[DOCUMENT SECTION]

*-*-*

Have you ever read a book and thought, ‘That’s me!’?. I’ve read two – ‘A Man Called Ove’ (which you may have seen as a film) and Don in ‘The Rosie Project’ – and felt this. It’s quite disconcerting when a writer gets at your heart. It’s as if you are transparent…But luckily, if the characters are flawed, immoral or dangerous, you are the only one aware of it and, not wishing to reveal your heart of hearts, you may escape detection of your dark centre.
Now, if you’ve read either of these books, I doubt you will have had this feeling. If you know me you may think what I feel is slightly odd, because Ove and Don are rather strange, unlikeable characters and you may feel (hopefully?) I am not like that. But, inside, this is what is going on in my head.
Ou est Ove (Don)?
To explain briefly. Both Ove and Don are men for whom rationality, or at least their view of it, is the only way to think. They cannot imagine why anyone would think otherwise. So they both think of only rational solutions to issues and each believes that there is one best – and therefore only one – way to solve any problem. And once the solution is found, that’s it. It is the ‘answer’ and should be followed whenever that issue comes up.

*-*-*

[SUPPLIED DATA]
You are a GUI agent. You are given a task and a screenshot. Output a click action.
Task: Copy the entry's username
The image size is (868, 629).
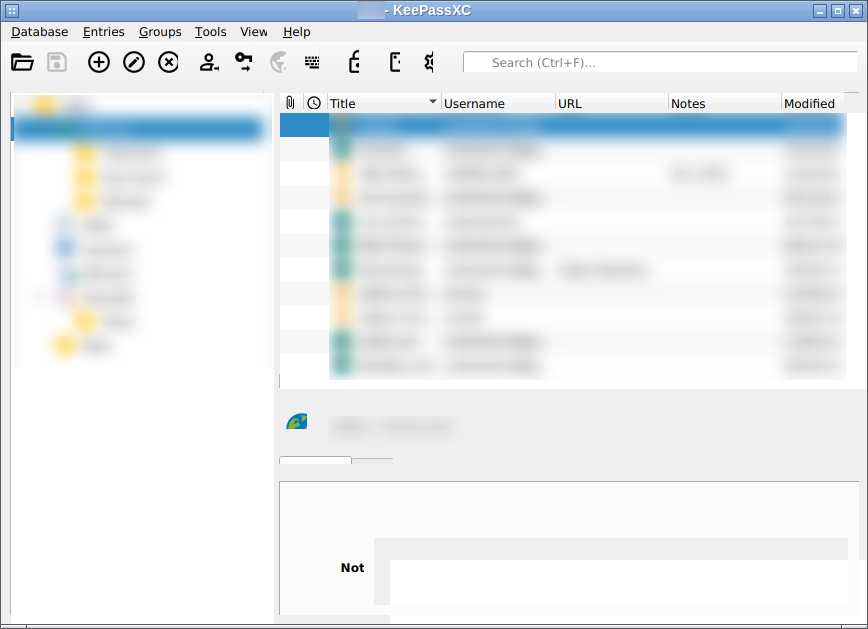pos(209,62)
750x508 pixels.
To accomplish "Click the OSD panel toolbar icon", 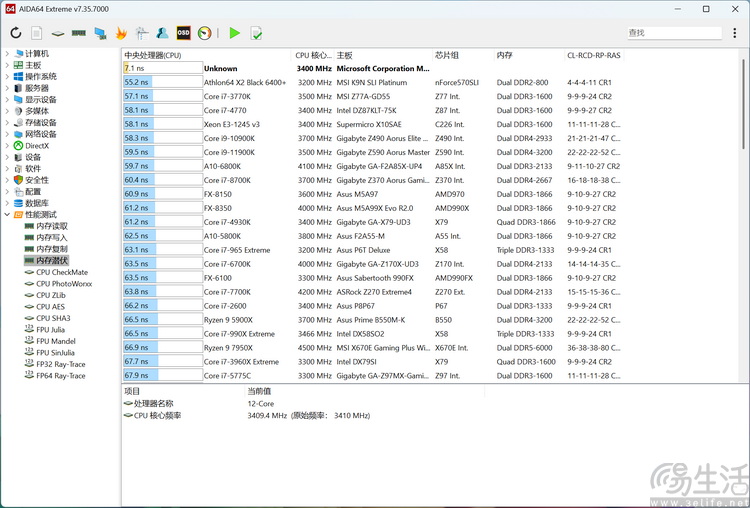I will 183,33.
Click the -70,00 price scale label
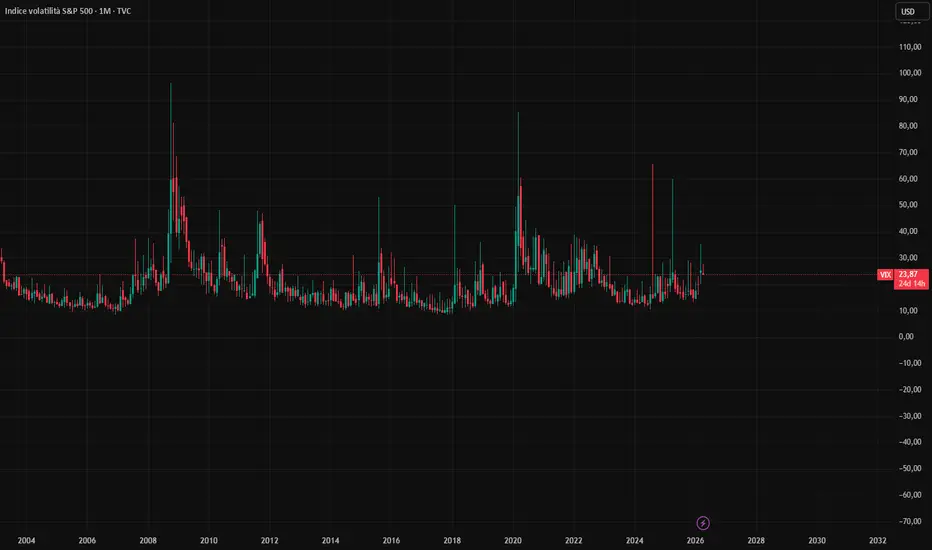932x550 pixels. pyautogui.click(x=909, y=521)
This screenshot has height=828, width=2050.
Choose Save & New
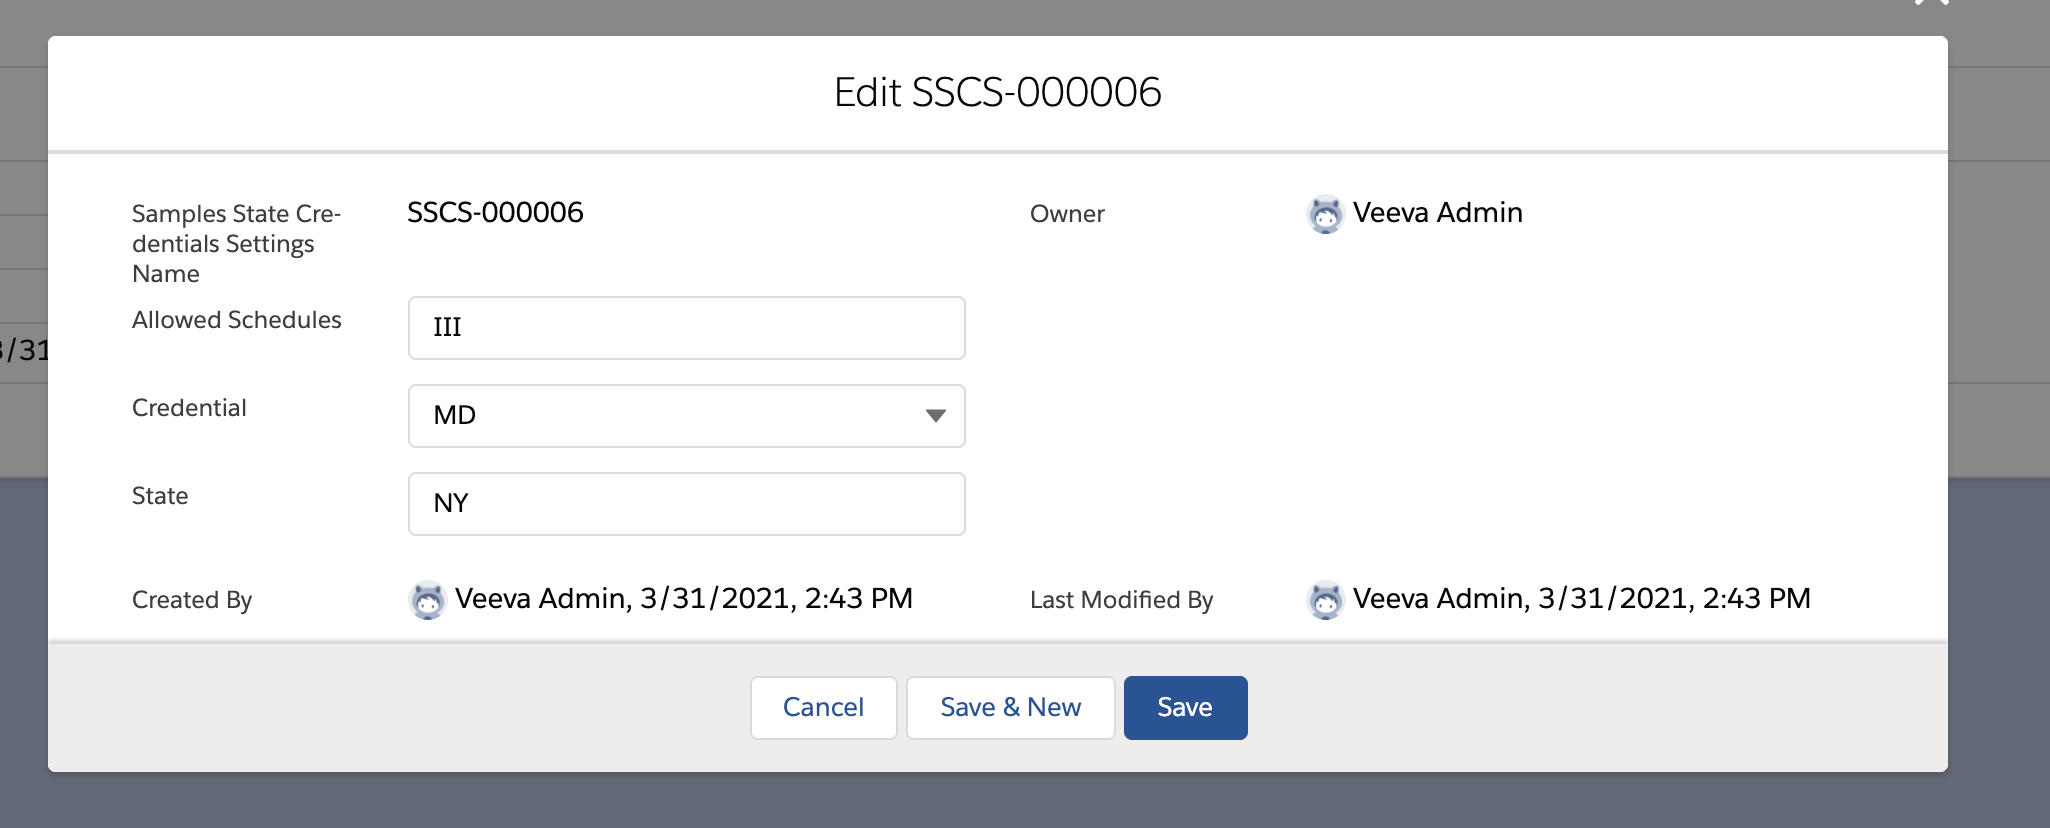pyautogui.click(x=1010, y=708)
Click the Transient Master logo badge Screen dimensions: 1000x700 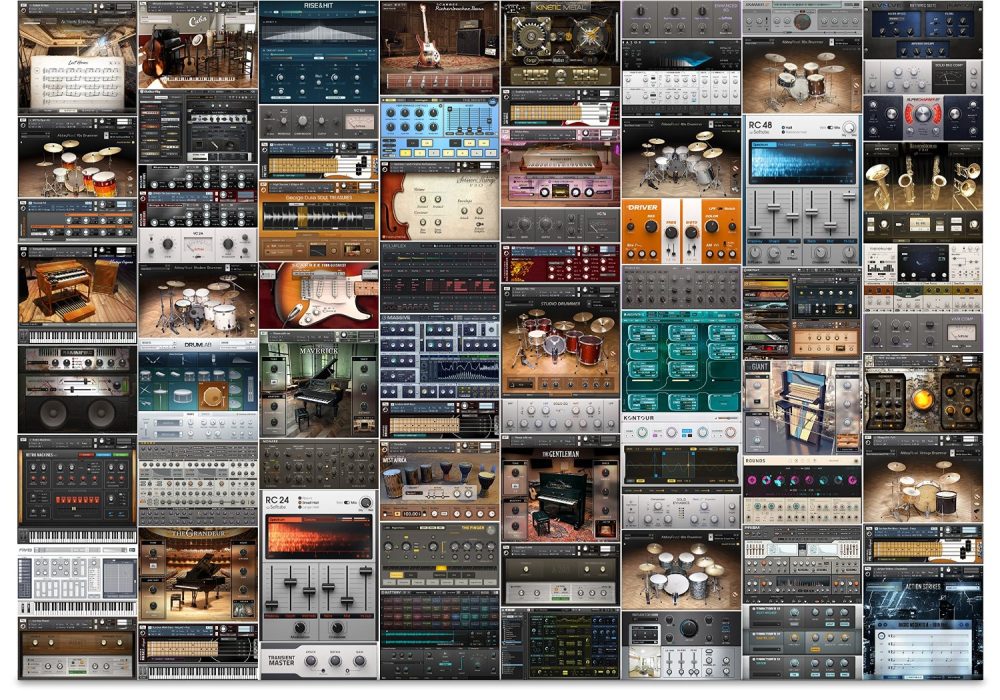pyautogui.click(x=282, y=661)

*-*-*

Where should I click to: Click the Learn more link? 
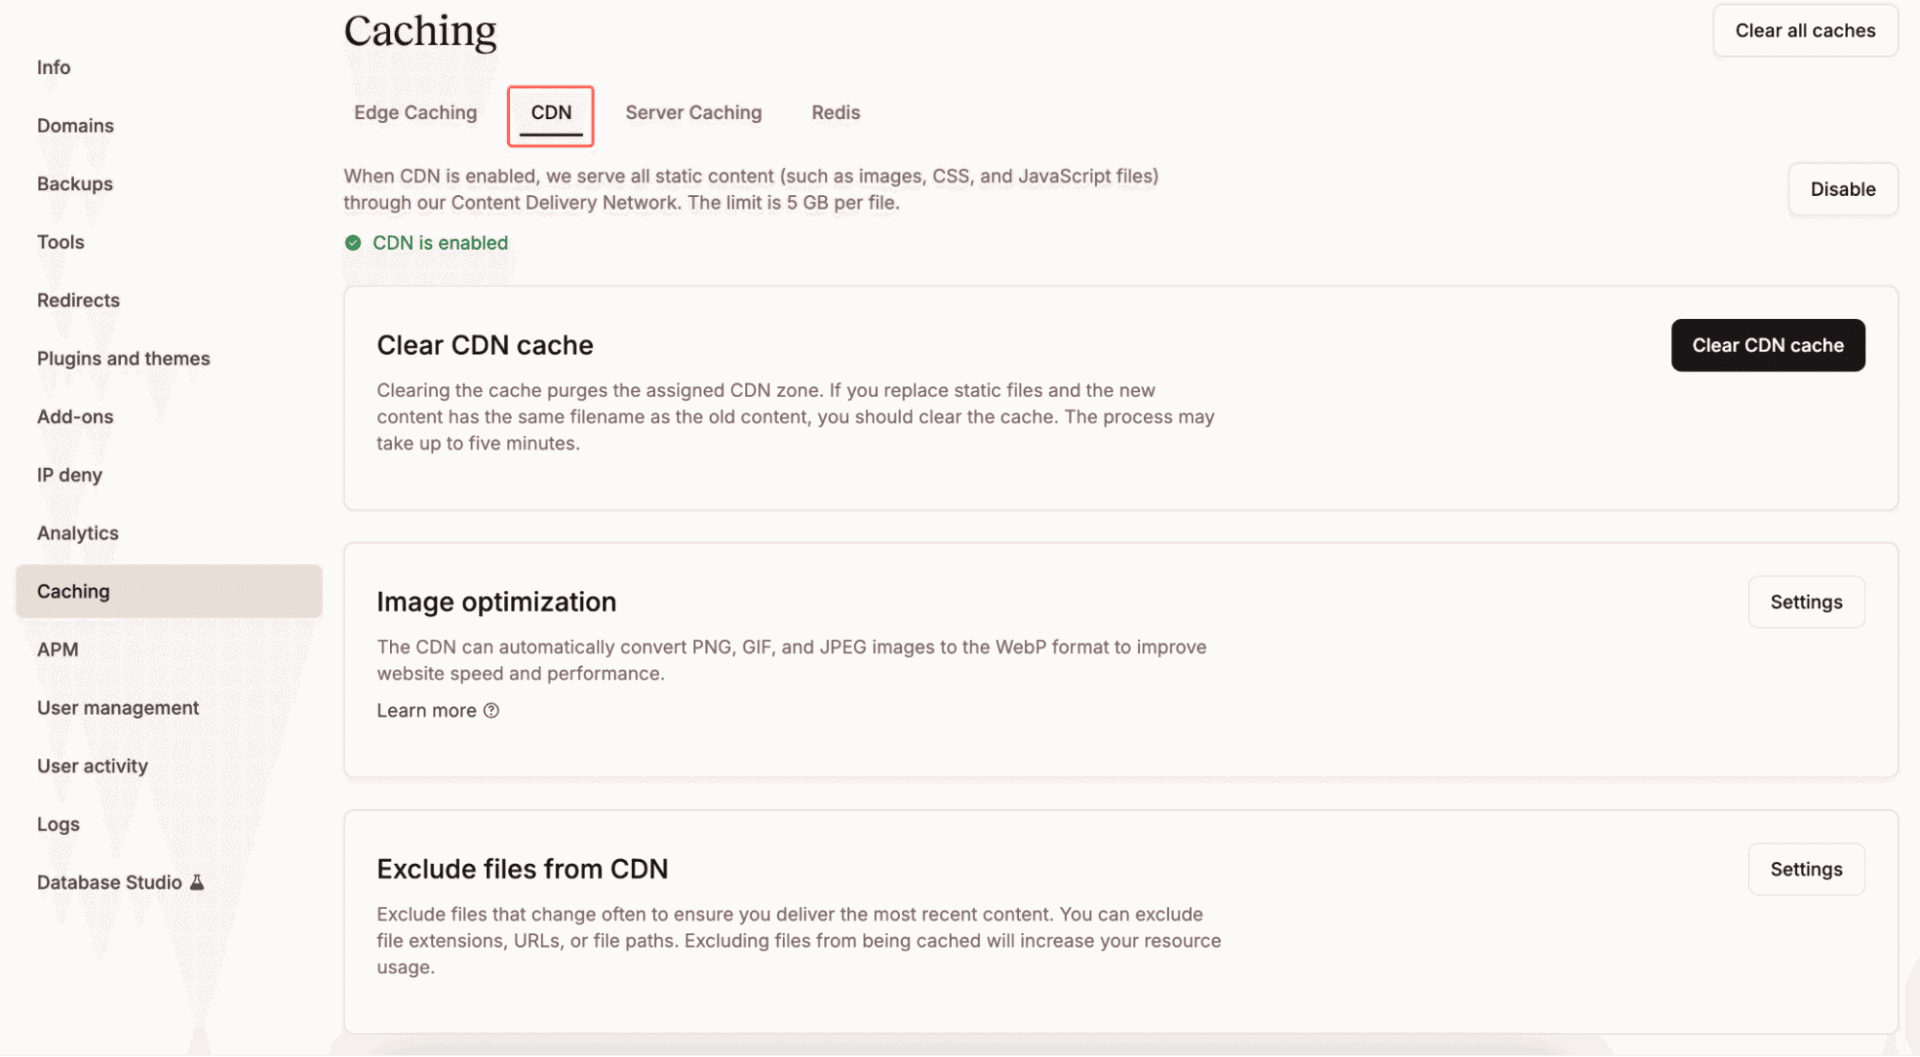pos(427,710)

*-*-*

[SET TASK A] Copy everything in the post about Ove and Don from "Ou est Ove (Don)?" down to "issue comes up.".
[SET TASK B] In the post about Ove and Don, list the adjectives the sentence beginning "But luckily" uses to describe the characters.
[SET TASK C] Please go on with the post about Ove and Don from where it stops.
The entries play no part in this exercise.

[FINAL ANSWER A]
Ou est Ove (Don)?
To explain briefly. Both Ove and Don are men for whom rationality, or at least their view of it, is the only way to think. They cannot imagine why anyone would think otherwise. So they both think of only rational solutions to issues and each believes that there is one best – and therefore only one – way to solve any problem. And once the solution is found, that’s it. It is the ‘answer’ and should be followed whenever that issue comes up.

[FINAL ANSWER B] flawed, immoral, dangerous

[FINAL ANSWER C]
For instance when Ove was President of the Residents Association (before being deposed in a coup, which he doesn’t understand at all), it/he decided that no vehicles were permitted in a part of the road near his house, because it was too narrow. So he put up a sign to that effect. And regardless of the situation – an ambulance seeking to get close to an emergency, an unaware visitor, a person with a broken leg needing to be dropped off close to their home – no vehicle was allowed to enter that area. And Ove would make that point to any and every car he saw that broke the rule on the sign.
Don is seeking a woman to marry, because he thinks this is the ‘right’ thing to do. So he seeks to construct a questionnaire that has the criteria he wants for this woman and abruptly walks away from any woman who does not meet his criteria for a partner. So questions include whether she smokes, is on time, is a certain size, is organised, likes the food he likes – all of which most of us might think are important, but hardly disqualifying criteria for a potential long-term relationship. Failure on any single criteria constituted the end of the conversation, whereupon he would just walk out or say goodbye, with no explanation, social niceties or graceful departure.
Ove et Don sont content, utile et correct!
Ove and Don are both very helpful people, just not tactful at all. Ove will help anyone with a genuine need. Don tries to solve Rosie’s problem, because it interests him and he has some relevant skills.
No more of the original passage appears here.